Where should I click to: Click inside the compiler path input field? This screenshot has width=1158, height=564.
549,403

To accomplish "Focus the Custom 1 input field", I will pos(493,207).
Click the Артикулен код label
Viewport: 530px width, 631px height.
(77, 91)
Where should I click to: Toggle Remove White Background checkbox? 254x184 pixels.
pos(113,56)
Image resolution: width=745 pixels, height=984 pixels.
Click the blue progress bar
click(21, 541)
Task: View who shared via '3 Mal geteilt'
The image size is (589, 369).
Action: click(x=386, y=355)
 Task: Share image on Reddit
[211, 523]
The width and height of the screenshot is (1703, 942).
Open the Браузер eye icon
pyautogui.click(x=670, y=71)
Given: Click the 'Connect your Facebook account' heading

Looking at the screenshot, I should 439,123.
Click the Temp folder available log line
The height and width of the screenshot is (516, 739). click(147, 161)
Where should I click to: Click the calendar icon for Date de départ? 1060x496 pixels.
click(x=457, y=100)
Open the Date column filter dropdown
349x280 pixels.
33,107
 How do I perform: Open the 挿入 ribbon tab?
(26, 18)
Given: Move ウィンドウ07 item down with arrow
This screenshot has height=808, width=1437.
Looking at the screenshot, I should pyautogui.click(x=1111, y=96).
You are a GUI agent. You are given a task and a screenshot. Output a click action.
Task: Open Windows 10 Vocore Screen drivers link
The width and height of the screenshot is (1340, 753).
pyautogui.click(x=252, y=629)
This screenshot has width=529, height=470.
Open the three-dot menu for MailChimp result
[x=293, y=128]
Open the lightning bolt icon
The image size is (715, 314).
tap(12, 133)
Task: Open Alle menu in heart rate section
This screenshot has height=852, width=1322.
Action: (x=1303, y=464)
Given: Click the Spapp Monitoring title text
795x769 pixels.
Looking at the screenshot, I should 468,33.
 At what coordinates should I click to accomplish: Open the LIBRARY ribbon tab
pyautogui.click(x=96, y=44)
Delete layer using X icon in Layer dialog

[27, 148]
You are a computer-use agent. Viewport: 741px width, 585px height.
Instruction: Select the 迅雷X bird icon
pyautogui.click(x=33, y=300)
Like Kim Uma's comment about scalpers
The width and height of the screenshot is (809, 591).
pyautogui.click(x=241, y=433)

### WHAT YOU ARE ASKED TO DO
Can you pull out every line of the records above that contains the word "ribbon", treating uppercase and lowercase as different?

### ANSWER TO THE PROBLEM
 How do I perform: Open the 挿入 ribbon tab?
 At what coordinates should I click to accomplish: Open the LIBRARY ribbon tab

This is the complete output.